Records excerpted from a collection:

----------------

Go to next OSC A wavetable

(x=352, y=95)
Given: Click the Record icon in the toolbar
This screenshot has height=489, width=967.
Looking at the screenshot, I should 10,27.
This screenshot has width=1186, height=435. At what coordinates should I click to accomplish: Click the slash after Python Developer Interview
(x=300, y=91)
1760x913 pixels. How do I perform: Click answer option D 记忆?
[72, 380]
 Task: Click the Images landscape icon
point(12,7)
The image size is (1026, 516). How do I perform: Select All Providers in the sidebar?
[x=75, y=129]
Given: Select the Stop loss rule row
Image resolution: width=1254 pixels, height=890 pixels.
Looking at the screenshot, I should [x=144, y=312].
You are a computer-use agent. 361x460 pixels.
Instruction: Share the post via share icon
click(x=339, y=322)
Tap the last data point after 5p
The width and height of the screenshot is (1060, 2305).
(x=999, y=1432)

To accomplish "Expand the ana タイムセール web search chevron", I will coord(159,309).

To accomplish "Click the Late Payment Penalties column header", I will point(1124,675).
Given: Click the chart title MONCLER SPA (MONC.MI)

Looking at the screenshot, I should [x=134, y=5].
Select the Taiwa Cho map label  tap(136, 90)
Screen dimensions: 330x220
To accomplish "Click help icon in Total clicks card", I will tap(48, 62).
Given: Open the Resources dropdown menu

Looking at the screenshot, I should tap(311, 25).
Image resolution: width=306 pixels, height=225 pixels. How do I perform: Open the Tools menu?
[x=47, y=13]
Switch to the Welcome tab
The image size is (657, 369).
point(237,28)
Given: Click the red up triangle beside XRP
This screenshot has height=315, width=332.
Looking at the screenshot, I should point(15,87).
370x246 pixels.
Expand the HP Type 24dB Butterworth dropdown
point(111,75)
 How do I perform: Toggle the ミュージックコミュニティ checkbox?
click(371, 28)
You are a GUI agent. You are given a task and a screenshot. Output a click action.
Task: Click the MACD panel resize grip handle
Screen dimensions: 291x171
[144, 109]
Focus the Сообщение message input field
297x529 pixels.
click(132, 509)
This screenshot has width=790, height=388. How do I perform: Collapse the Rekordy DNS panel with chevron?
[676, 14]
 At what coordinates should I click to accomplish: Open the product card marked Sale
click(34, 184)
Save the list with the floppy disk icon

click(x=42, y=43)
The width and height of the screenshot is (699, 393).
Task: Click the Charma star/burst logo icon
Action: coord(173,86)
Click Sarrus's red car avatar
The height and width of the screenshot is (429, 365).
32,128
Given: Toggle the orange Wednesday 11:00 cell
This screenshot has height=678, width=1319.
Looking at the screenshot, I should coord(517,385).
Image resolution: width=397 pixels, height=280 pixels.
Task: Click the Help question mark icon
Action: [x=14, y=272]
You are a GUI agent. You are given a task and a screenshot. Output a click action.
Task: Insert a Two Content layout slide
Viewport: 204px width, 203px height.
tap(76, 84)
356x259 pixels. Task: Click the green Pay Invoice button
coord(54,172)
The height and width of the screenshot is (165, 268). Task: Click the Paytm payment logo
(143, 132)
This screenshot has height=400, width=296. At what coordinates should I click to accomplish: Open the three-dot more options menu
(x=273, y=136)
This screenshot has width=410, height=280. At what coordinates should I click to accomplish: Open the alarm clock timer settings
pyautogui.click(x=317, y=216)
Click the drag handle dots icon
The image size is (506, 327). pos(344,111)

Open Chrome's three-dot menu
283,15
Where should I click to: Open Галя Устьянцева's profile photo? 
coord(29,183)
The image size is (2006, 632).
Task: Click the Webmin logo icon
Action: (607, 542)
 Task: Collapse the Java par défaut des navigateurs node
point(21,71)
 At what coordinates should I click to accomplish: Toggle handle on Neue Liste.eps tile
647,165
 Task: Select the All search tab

----------------

» **WHAT IS EXPECTED**
All entries should be restated word for word.

» **SOLVED PROBLEM**
Go to next OSC A wavetable

(x=352, y=95)
Given: Click the Record icon in the toolbar
This screenshot has height=489, width=967.
Looking at the screenshot, I should 10,27.
This screenshot has width=1186, height=435. At what coordinates should I click to accomplish: Click the slash after Python Developer Interview
(x=300, y=91)
1760x913 pixels. How do I perform: Click answer option D 记忆?
[72, 380]
 Task: Click the Images landscape icon
point(12,7)
The image size is (1026, 516). How do I perform: Select All Providers in the sidebar?
[x=75, y=129]
Given: Select the Stop loss rule row
Image resolution: width=1254 pixels, height=890 pixels.
Looking at the screenshot, I should [x=144, y=312].
You are a computer-use agent. 361x460 pixels.
Instruction: Share the post via share icon
click(x=339, y=322)
Tap the last data point after 5p
The width and height of the screenshot is (1060, 2305).
(x=999, y=1432)

To accomplish "Expand the ana タイムセール web search chevron", I will coord(159,309).

To accomplish "Click the Late Payment Penalties column header", I will point(1124,675).
Given: Click the chart title MONCLER SPA (MONC.MI)

Looking at the screenshot, I should [x=134, y=5].
Select the Taiwa Cho map label  tap(136, 90)
Screen dimensions: 330x220
To accomplish "Click help icon in Total clicks card", I will tap(48, 62).
Given: Open the Resources dropdown menu

Looking at the screenshot, I should tap(311, 25).
Image resolution: width=306 pixels, height=225 pixels. How do I perform: Open the Tools menu?
[x=47, y=13]
Switch to the Welcome tab
The image size is (657, 369).
point(237,28)
Given: Click the red up triangle beside XRP
This screenshot has height=315, width=332.
Looking at the screenshot, I should point(15,87).
370x246 pixels.
Expand the HP Type 24dB Butterworth dropdown
point(111,75)
 How do I perform: Toggle the ミュージックコミュニティ checkbox?
click(371, 28)
You are a GUI agent. You are given a task and a screenshot. Output a click action.
Task: Click the MACD panel resize grip handle
Screen dimensions: 291x171
[144, 109]
Focus the Сообщение message input field
297x529 pixels.
click(132, 509)
This screenshot has width=790, height=388. How do I perform: Collapse the Rekordy DNS panel with chevron?
[676, 14]
 At what coordinates should I click to accomplish: Open the product card marked Sale
click(34, 184)
Save the list with the floppy disk icon

click(x=42, y=43)
The width and height of the screenshot is (699, 393).
Task: Click the Charma star/burst logo icon
Action: coord(173,86)
Click Sarrus's red car avatar
The height and width of the screenshot is (429, 365).
32,128
Given: Toggle the orange Wednesday 11:00 cell
This screenshot has height=678, width=1319.
Looking at the screenshot, I should coord(517,385).
Image resolution: width=397 pixels, height=280 pixels.
Task: Click the Help question mark icon
Action: [x=14, y=272]
You are a GUI agent. You are given a task and a screenshot. Output a click action.
Task: Insert a Two Content layout slide
Viewport: 204px width, 203px height.
tap(76, 84)
356x259 pixels. Task: Click the green Pay Invoice button
coord(54,172)
The height and width of the screenshot is (165, 268). Task: Click the Paytm payment logo
(143, 132)
This screenshot has height=400, width=296. At what coordinates should I click to accomplish: Open the three-dot more options menu
(x=273, y=136)
This screenshot has width=410, height=280. At what coordinates should I click to accomplish: Open the alarm clock timer settings
pyautogui.click(x=317, y=216)
Click the drag handle dots icon
The image size is (506, 327). pos(344,111)

Open Chrome's three-dot menu
283,15
Where should I click to: Open Галя Устьянцева's profile photo? 
coord(29,183)
The image size is (2006, 632).
Task: Click the Webmin logo icon
Action: (607, 542)
 Task: Collapse the Java par défaut des navigateurs node
point(21,71)
 At what coordinates should I click to accomplish: Toggle handle on Neue Liste.eps tile
647,165
 Task: Select the All search tab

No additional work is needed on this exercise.